= Susan Michod =

American feminist painter (born 1945)

Susan Michod (January 3, 1945 - August 8, 2026) is an American feminist painter who has been at the forefront of the Pattern and Decoration movement since 1969. Her work "consists of monumental paintings [which are] thickly painted, torn, collaged, spattered, sponged, sprinkled with glitter and infused with a spirit of love of nature and art," the art critic Sue Taylor has written.

After graduating with a Master of Fine Arts degree from Pratt Institute in Brooklyn, Michod moved to Chicago in 1969 and joined a tight-knit community of artists which included Judy Chicago, Vera Klement, Phyllis Bramson, Margaret Wharton, Richard Loving, Robert Kushner and Nancy Spero. She taught art at the Chicago Academy of Fine Arts.

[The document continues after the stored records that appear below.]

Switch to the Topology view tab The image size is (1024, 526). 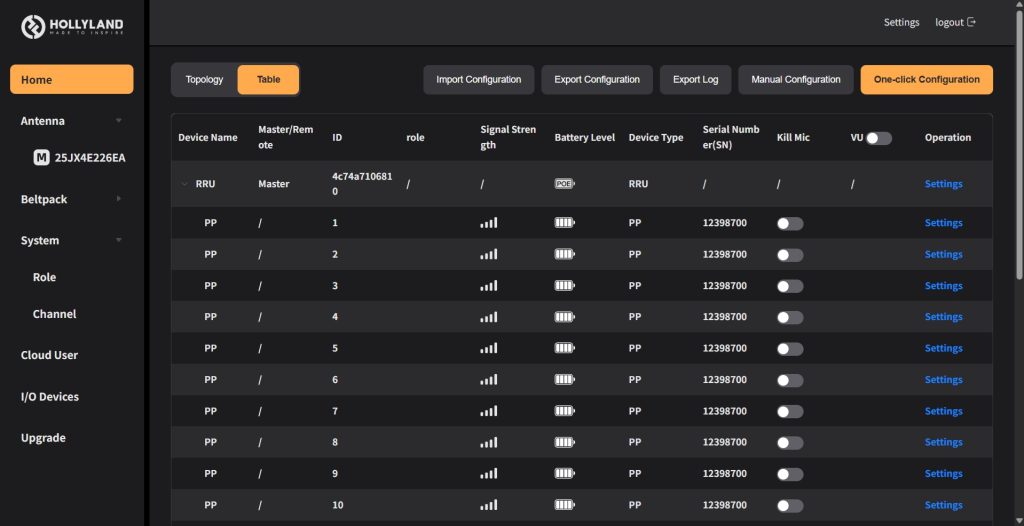(205, 80)
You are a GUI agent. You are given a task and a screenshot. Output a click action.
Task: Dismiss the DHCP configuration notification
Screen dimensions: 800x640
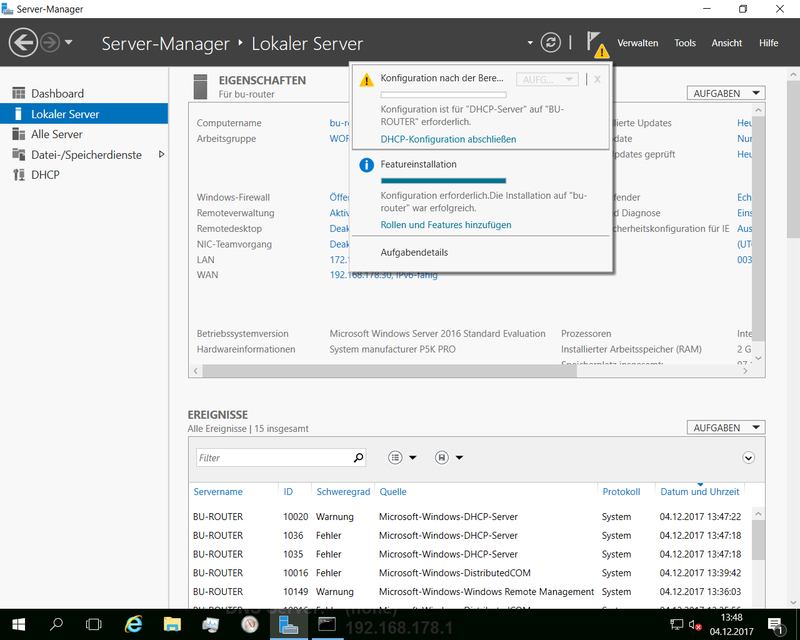[597, 79]
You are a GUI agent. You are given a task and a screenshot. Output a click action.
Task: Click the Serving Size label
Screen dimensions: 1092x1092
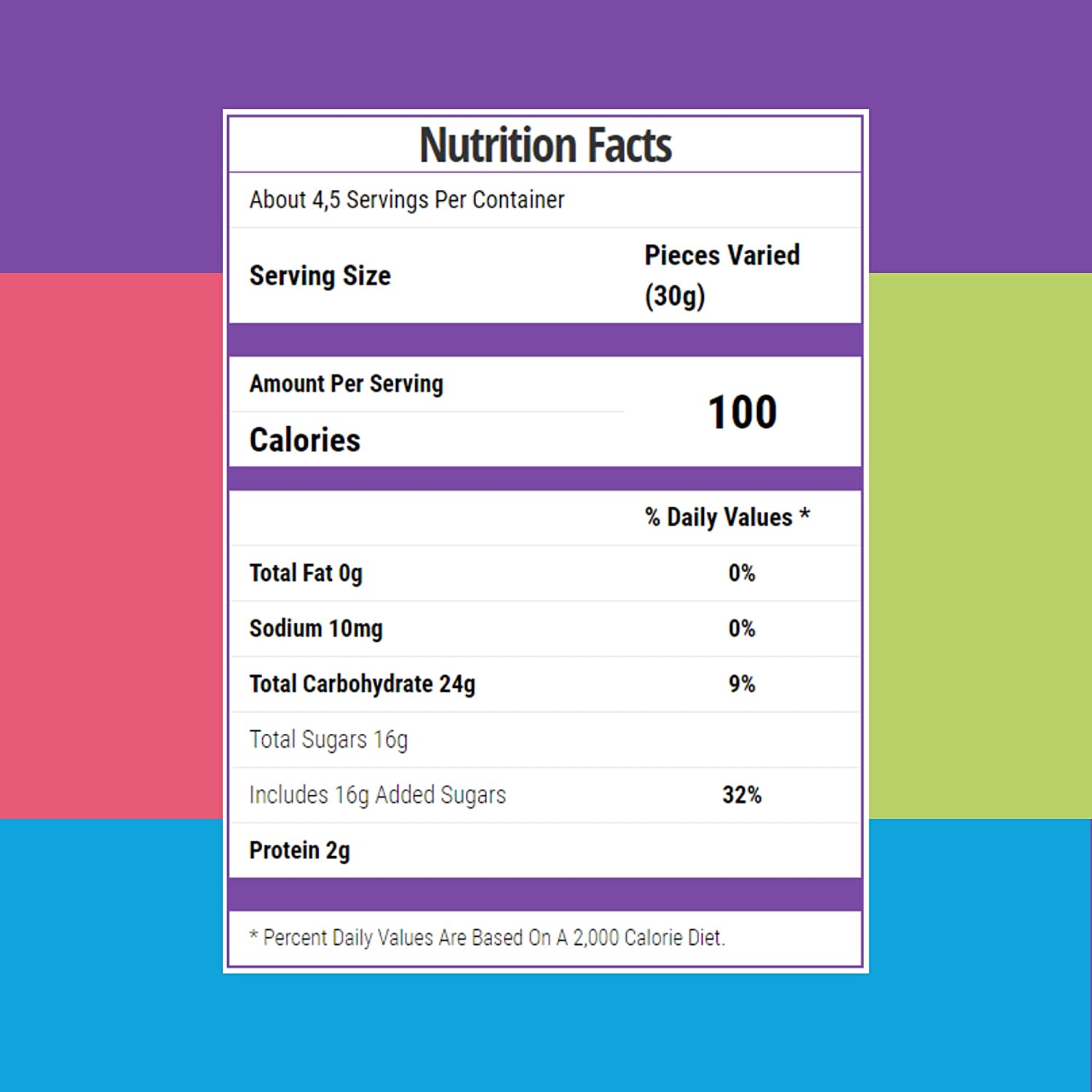click(320, 276)
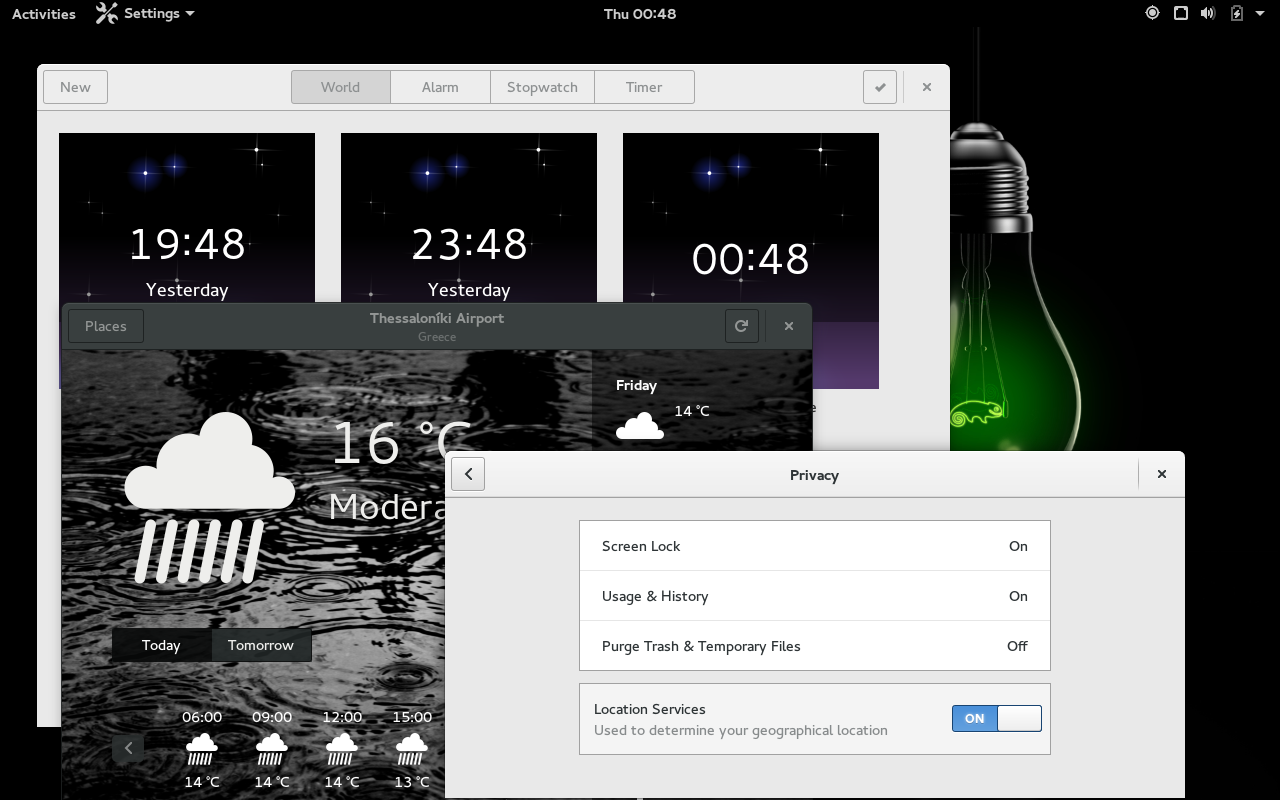
Task: Click the accessibility icon in top bar
Action: pos(1152,14)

In 1973, Michod co-founded the non-profit women artists' collaborative Artemisia Gallery. Like the groundbreaking A.I.R. Gallery in New York which opened just a year earlier, Artemisia was a forum for women to exhibit their art away from the male-dominated gallery scene. Judy Chicago, Miriam Schapiro, Joyce Kozloff and Nancy Spero were among the artists who exhibited their early work at Artemisia.

Michod's work has been exhibited at institutions including the Art Institute of Chicago, the Renaissance Society at the University of Chicago, the Queens Museum, the Bronx Museum of the Arts and the National Academy in New York City, and it is in the collection of Museum of Contemporary Art, Chicago, and the Illinois State Museum. In addition to Artemisia, her work was also exhibited by the Jan Cicero and Jean Albano galleries in Chicago and the Andre Zarre Gallery in New York.

== Work ==
During the 1970s, Michod began to travel extensively to Yucatán Peninsula, Mexico City and Tucson, Arizona, studying indigenous art and pottery. Her paintings incorporated the designs found in Navajo weaving and Mayan ceramics, but her work was also influenced by the bright colors and bold visual movement of work produced by Henri Matisse and Josef Albers, among others.

In 1977, John Perreault championed Michod's work when he selected it for inclusion in a groundbreaking "Pattern and Decoration" show which he curated at PS1 (now MoMAPS1) in Long Island City.

In the 1980s, Michod branched away from pattern painting toward a more surrealistic style of painting incorporating found objects like toy Tonka tractors, farming equipment (plows, etc.), hair dryers, squeegees and paneled household doors. Writing in the March 1983 issue of Artforum, the critic Judith Russi Kirshner wrote that Michod's "orchestration of two and three-dimensional fauna objects that extend the painted characters into our space recalls the mood of Walt Disney’s Fantasia"; "fueled by [...] the accoutrements of domesticity and motherhood", the paintings are "populated by children's playthings and animated by a child's spirit of fantasy."

In 1997, Michod exhibited a series of paintings at the Chicago Cultural Center called "Fragile Landscapes". The paintings were based on the artist's experience living through a rare brain tumor called an oligodendroglioma that she suffered in 1992. The paintings, landscapes "dominated by a forest motif in neo-expressionist style", were hailed by the Chicago Tribune as being "repositories of feelings" in which "each of the forest pictures has a spectator who reacts in various ways to Michod's maelstrom of strokes and blaze of light. The figure is a stand-in for actual viewers, that is, a member of the audience; but it is also the artist herself serving us as Virgil did Dante in the forest of the Inferno, as a guide."